Stated goal.
In the comment on hip-hop and race below, translate this sentence into Spanish: "I don't have a problem with baggy clothes, gold teeth and other issues people use to stereotype people."

----- Quoted text -----

Mind numbling ignorant post on race, black people and hip-hop.
So many notions to dispel. So little time. Must. Try. And. Compute....
As far as that, hip-hop sales has been tumbling, I would hafta say that's a little misleading. The industry as a hole has been inna slump. But then again, hip-hop artists are making a lot more money of downloads and ringtones, than traditional albums. Album sales are down. For everyone. Not necessarily just hip-hop. Plus, this is on the eve of when Lil Wayne is probably going to have the largest single sales release of anyone this year. The top two? Kayne West and 50 Cent. Again. Hip-hop ain't starvin' for sales. Small point tho.
I find this argument frustrating because people are so ignorant about hip-hop that it's kind of a waste of time to even argue about. Not only about the culture but the artist in the culture. Half of these cats couldn't pick Lil Wayne, Rakim or KRS-One out of a lineup. Half of these cats hear half of a verse on the radio and fell qualified to explain an artist's entire catalogue. Just seems blissfully ignorant to me.
I don't have a problem with baggy clothes, gold teeth and other issues people use to stereotype people. I have a problem when people don't know how to play the game and those things are used to hinder them.
I wear baggy clothes.
On my day off.
But not to work.
I listen to Snoop.
But I don't talk that way to my fiancee. And I don't allow anybody to talk her that way.
We need people who know the culture to explain it to these fools.
That way, we don't have fools like Imus trying to cover up for his foolishness by pointing at Snoop. Like he validates his racism.
Sorry to ramble ya'll. I'm delirious from studying. Lol.
P.S. - my criticisms weren't aimed at Ta-Nehisi. But the people being quoted in the posts.
You know, for a blog that claims black people don't always sit around thinking about what white people think of them, there is an awful lot of complaining about about what white people think and say about black people. I mean, Barack Obama gives a speech about black fatherhood, and instead of a discussion of black fatherhood, we get a discussion of how stupid white people are to think Obama is saying something novel.
Call me naive, but I'd try to take this opportunity in which white people (yours truly included) are expressing opinions about black people to draw us into some kind of substantive discussion. But if you want to sit back and jaw about how we don't get it, it's a free country.

----- Data block -----

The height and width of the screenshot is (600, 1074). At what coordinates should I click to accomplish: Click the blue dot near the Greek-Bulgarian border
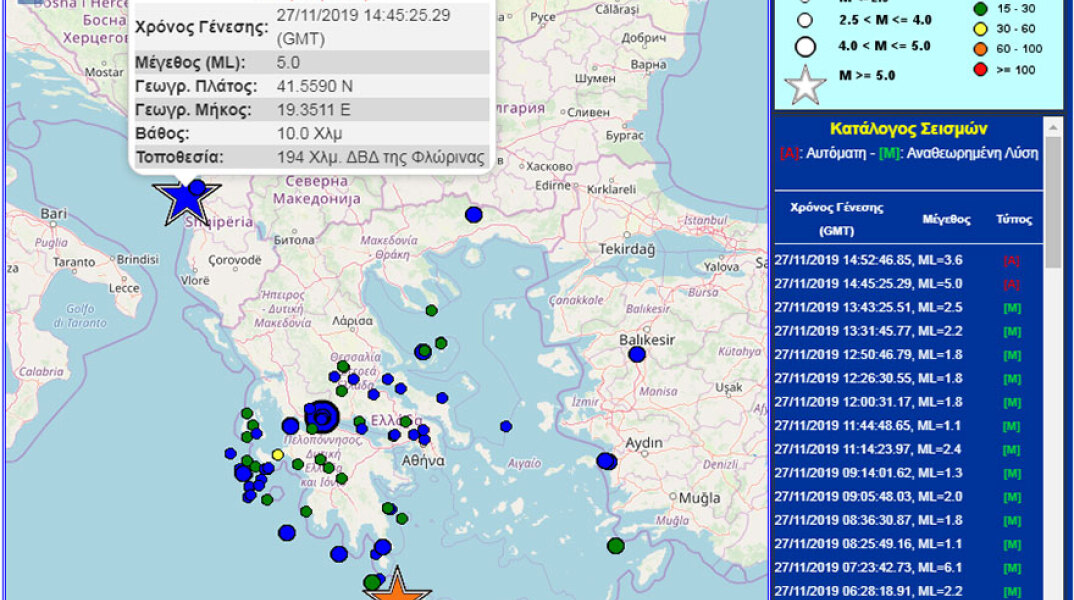pos(473,214)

-----

Problem solution.
No tengo ningún problema con la ropa holgada, los dientes de oro y otras cuestiones que la gente usa para estereotipar a las personas.